Activity
Word for word, restate every line of the listing that follows.

+++ Exercise material +++

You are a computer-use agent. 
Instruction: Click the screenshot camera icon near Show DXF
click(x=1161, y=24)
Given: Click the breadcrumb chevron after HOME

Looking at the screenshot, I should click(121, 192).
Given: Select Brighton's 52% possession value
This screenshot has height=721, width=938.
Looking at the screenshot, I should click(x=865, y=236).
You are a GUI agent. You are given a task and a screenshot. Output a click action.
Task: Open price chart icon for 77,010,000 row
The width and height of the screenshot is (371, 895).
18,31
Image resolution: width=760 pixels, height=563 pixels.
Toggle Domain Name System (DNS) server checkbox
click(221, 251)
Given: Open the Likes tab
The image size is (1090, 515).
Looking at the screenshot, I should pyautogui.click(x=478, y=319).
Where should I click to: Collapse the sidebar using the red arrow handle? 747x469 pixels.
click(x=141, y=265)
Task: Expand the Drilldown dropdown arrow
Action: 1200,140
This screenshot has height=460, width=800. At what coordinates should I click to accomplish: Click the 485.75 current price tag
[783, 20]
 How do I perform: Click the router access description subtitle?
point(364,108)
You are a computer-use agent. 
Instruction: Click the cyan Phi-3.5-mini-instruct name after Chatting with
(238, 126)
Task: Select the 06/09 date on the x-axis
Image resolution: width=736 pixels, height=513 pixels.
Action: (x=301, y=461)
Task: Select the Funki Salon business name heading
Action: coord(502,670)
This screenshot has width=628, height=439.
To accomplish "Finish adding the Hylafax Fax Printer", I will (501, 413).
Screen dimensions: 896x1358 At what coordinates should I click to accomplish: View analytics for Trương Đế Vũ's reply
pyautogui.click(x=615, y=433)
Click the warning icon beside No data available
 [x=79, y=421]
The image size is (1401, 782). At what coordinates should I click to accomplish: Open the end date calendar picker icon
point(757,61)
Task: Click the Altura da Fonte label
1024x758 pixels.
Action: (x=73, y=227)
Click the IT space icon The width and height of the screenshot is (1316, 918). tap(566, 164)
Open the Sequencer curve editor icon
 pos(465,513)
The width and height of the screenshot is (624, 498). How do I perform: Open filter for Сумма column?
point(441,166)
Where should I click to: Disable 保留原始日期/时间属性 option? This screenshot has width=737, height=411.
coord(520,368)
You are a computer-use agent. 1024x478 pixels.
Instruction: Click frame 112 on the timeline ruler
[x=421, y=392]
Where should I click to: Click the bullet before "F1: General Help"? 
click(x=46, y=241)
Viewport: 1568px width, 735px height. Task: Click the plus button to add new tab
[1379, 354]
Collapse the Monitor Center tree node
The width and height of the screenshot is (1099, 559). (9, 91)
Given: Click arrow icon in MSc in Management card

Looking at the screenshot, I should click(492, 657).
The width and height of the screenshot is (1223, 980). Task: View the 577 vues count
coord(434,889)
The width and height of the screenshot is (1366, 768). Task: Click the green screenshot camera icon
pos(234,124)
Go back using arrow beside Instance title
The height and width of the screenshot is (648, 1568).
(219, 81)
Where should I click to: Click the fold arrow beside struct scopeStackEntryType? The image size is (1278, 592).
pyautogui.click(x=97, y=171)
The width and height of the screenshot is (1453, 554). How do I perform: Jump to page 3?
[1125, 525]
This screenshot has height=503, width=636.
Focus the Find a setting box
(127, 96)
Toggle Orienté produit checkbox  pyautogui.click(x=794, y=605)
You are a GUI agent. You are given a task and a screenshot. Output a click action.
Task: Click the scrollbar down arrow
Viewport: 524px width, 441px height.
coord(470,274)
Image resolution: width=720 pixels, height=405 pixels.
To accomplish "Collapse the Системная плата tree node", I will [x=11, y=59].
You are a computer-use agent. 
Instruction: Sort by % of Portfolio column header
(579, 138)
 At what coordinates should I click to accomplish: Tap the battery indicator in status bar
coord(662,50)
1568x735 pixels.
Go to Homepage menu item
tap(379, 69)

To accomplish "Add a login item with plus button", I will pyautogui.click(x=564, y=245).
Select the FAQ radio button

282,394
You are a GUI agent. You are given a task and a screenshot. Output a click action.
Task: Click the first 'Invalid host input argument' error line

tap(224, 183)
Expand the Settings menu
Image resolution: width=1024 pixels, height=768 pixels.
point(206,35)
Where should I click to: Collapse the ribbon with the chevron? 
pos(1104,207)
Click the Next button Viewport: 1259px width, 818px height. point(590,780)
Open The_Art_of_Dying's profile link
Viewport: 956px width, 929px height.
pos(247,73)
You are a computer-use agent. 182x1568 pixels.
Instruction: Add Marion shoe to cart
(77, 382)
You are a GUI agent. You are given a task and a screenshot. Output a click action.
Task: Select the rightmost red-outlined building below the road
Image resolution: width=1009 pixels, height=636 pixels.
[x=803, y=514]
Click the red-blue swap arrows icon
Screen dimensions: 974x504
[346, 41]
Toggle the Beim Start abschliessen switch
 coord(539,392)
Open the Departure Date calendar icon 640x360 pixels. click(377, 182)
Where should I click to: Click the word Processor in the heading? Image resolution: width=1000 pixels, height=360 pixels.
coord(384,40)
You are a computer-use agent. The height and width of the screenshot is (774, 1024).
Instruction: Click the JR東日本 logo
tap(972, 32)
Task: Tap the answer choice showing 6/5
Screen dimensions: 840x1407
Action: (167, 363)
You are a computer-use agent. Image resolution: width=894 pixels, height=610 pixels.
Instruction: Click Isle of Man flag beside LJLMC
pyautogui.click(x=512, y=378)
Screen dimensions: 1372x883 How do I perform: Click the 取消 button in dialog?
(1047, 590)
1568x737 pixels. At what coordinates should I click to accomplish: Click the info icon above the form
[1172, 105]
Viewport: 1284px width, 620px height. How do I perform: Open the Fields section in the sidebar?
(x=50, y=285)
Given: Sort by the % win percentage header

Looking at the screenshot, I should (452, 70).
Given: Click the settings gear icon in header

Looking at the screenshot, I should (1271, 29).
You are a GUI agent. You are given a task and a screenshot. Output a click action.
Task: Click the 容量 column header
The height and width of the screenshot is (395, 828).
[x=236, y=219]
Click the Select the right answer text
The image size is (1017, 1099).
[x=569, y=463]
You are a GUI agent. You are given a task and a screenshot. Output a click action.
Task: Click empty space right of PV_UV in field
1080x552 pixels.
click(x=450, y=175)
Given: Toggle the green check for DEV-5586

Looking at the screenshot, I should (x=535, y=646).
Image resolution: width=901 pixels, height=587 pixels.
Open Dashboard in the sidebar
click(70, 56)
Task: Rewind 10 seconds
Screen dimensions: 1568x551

+++

Answer section
You are a computer-use agent. 
Instruction: Click the screenshot camera icon near Show DXF
click(x=1161, y=24)
Given: Click the breadcrumb chevron after HOME

Looking at the screenshot, I should click(121, 192).
Given: Select Brighton's 52% possession value
This screenshot has height=721, width=938.
Looking at the screenshot, I should click(x=865, y=236).
You are a GUI agent. You are given a task and a screenshot. Output a click action.
Task: Open price chart icon for 77,010,000 row
The width and height of the screenshot is (371, 895).
18,31
Image resolution: width=760 pixels, height=563 pixels.
Toggle Domain Name System (DNS) server checkbox
click(221, 251)
Given: Open the Likes tab
The image size is (1090, 515).
Looking at the screenshot, I should pyautogui.click(x=478, y=319).
Where should I click to: Collapse the sidebar using the red arrow handle? 747x469 pixels.
click(x=141, y=265)
Task: Expand the Drilldown dropdown arrow
Action: 1200,140
This screenshot has height=460, width=800. At what coordinates should I click to accomplish: Click the 485.75 current price tag
[783, 20]
 How do I perform: Click the router access description subtitle?
point(364,108)
You are a computer-use agent. 
Instruction: Click the cyan Phi-3.5-mini-instruct name after Chatting with
(238, 126)
Task: Select the 06/09 date on the x-axis
Image resolution: width=736 pixels, height=513 pixels.
Action: (x=301, y=461)
Task: Select the Funki Salon business name heading
Action: coord(502,670)
This screenshot has width=628, height=439.
To accomplish "Finish adding the Hylafax Fax Printer", I will (501, 413).
Screen dimensions: 896x1358 At what coordinates should I click to accomplish: View analytics for Trương Đế Vũ's reply
pyautogui.click(x=615, y=433)
Click the warning icon beside No data available
 [x=79, y=421]
The image size is (1401, 782). At what coordinates should I click to accomplish: Open the end date calendar picker icon
point(757,61)
Task: Click the Altura da Fonte label
1024x758 pixels.
Action: (x=73, y=227)
Click the IT space icon The width and height of the screenshot is (1316, 918). tap(566, 164)
Open the Sequencer curve editor icon
 pos(465,513)
The width and height of the screenshot is (624, 498). How do I perform: Open filter for Сумма column?
point(441,166)
Where should I click to: Disable 保留原始日期/时间属性 option? This screenshot has width=737, height=411.
coord(520,368)
You are a computer-use agent. 1024x478 pixels.
Instruction: Click frame 112 on the timeline ruler
[x=421, y=392]
Where should I click to: Click the bullet before "F1: General Help"? 
click(x=46, y=241)
Viewport: 1568px width, 735px height. Task: Click the plus button to add new tab
[1379, 354]
Collapse the Monitor Center tree node
The width and height of the screenshot is (1099, 559). (9, 91)
Given: Click arrow icon in MSc in Management card

Looking at the screenshot, I should click(492, 657).
The width and height of the screenshot is (1223, 980). Task: View the 577 vues count
coord(434,889)
The width and height of the screenshot is (1366, 768). Task: Click the green screenshot camera icon
pos(234,124)
Go back using arrow beside Instance title
The height and width of the screenshot is (648, 1568).
(219, 81)
Where should I click to: Click the fold arrow beside struct scopeStackEntryType? The image size is (1278, 592).
pyautogui.click(x=97, y=171)
The width and height of the screenshot is (1453, 554). How do I perform: Jump to page 3?
[1125, 525]
This screenshot has height=503, width=636.
Focus the Find a setting box
(127, 96)
Toggle Orienté produit checkbox  pyautogui.click(x=794, y=605)
You are a GUI agent. You are given a task and a screenshot. Output a click action.
Task: Click the scrollbar down arrow
Viewport: 524px width, 441px height.
coord(470,274)
Image resolution: width=720 pixels, height=405 pixels.
To accomplish "Collapse the Системная плата tree node", I will [x=11, y=59].
You are a computer-use agent. 
Instruction: Sort by % of Portfolio column header
(579, 138)
 At what coordinates should I click to accomplish: Tap the battery indicator in status bar
coord(662,50)
1568x735 pixels.
Go to Homepage menu item
tap(379, 69)

To accomplish "Add a login item with plus button", I will pyautogui.click(x=564, y=245).
Select the FAQ radio button

282,394
You are a GUI agent. You are given a task and a screenshot. Output a click action.
Task: Click the first 'Invalid host input argument' error line

tap(224, 183)
Expand the Settings menu
Image resolution: width=1024 pixels, height=768 pixels.
point(206,35)
Where should I click to: Collapse the ribbon with the chevron? 
pos(1104,207)
Click the Next button Viewport: 1259px width, 818px height. point(590,780)
Open The_Art_of_Dying's profile link
Viewport: 956px width, 929px height.
pos(247,73)
You are a computer-use agent. 182x1568 pixels.
Instruction: Add Marion shoe to cart
(77, 382)
You are a GUI agent. You are given a task and a screenshot. Output a click action.
Task: Select the rightmost red-outlined building below the road
Image resolution: width=1009 pixels, height=636 pixels.
[x=803, y=514]
Click the red-blue swap arrows icon
Screen dimensions: 974x504
[346, 41]
Toggle the Beim Start abschliessen switch
 coord(539,392)
Open the Departure Date calendar icon 640x360 pixels. click(377, 182)
Where should I click to: Click the word Processor in the heading? Image resolution: width=1000 pixels, height=360 pixels.
coord(384,40)
You are a computer-use agent. The height and width of the screenshot is (774, 1024).
Instruction: Click the JR東日本 logo
tap(972, 32)
Task: Tap the answer choice showing 6/5
Screen dimensions: 840x1407
Action: (167, 363)
You are a computer-use agent. Image resolution: width=894 pixels, height=610 pixels.
Instruction: Click Isle of Man flag beside LJLMC
pyautogui.click(x=512, y=378)
Screen dimensions: 1372x883 How do I perform: Click the 取消 button in dialog?
(1047, 590)
1568x737 pixels. At what coordinates should I click to accomplish: Click the info icon above the form
[1172, 105]
Viewport: 1284px width, 620px height. How do I perform: Open the Fields section in the sidebar?
(x=50, y=285)
Given: Sort by the % win percentage header

Looking at the screenshot, I should (452, 70).
Given: Click the settings gear icon in header

Looking at the screenshot, I should (1271, 29).
You are a GUI agent. You are given a task and a screenshot. Output a click action.
Task: Click the 容量 column header
The height and width of the screenshot is (395, 828).
[x=236, y=219]
Click the Select the right answer text
The image size is (1017, 1099).
[x=569, y=463]
You are a GUI agent. You are given a task and a screenshot. Output a click action.
Task: Click empty space right of PV_UV in field
1080x552 pixels.
click(x=450, y=175)
Given: Toggle the green check for DEV-5586

Looking at the screenshot, I should (x=535, y=646).
Image resolution: width=901 pixels, height=587 pixels.
Open Dashboard in the sidebar
click(70, 56)
Task: Rewind 10 seconds
Screen dimensions: 1568x551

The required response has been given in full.